These translations are done via Google Translate
February 23, 2018 by Jessica Summers

(Bloomberg) 

Crude rose for a second week as American supplies drain and a key Libya oil field was shut.

News of a production halt at Libya’s 70,000 barrel-a-day El-Feel field helped cap a weekly drop of more than 3 percent, after a report Thursday showed storage tanks at the Cushing, Oklahoma, hub are at their lowest levels since 2014 as exports of U.S. crude surge.

“Yesterday’s inventory report was very bullish for crude oil,”  John Kilduff, a partner at Again Capital LLC, a New York-based hedge fund, said by telephone. The decline of stockpiles “is starting to turn into a potentially critical situation that could be very supportive” for West Texas Intermediate crude prices, plus “the trouble in Libya seems to be on the upswing,” he said.

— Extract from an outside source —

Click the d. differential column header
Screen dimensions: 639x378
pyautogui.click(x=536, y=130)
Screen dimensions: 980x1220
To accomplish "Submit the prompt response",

The rapid decline in American stockpiles and growing demand for crude from the country’s booming shale fields are helping reassure the market that production cuts led by the Organization of Petroleum Exporting Countries are working. The global oil market is re-balancing and the decline in inventories is expected to continue this year, Saudi Arabia Energy Minister Khalid Al-Falih told reporters in New Delhi Friday.

West Texas Intermediate for April delivery rose 78 cents to settle at $63.55 a barrel on the New York Mercantile Exchange, the highest level in more than two weeks. Total volume traded was about 26 percent below the 100-day average.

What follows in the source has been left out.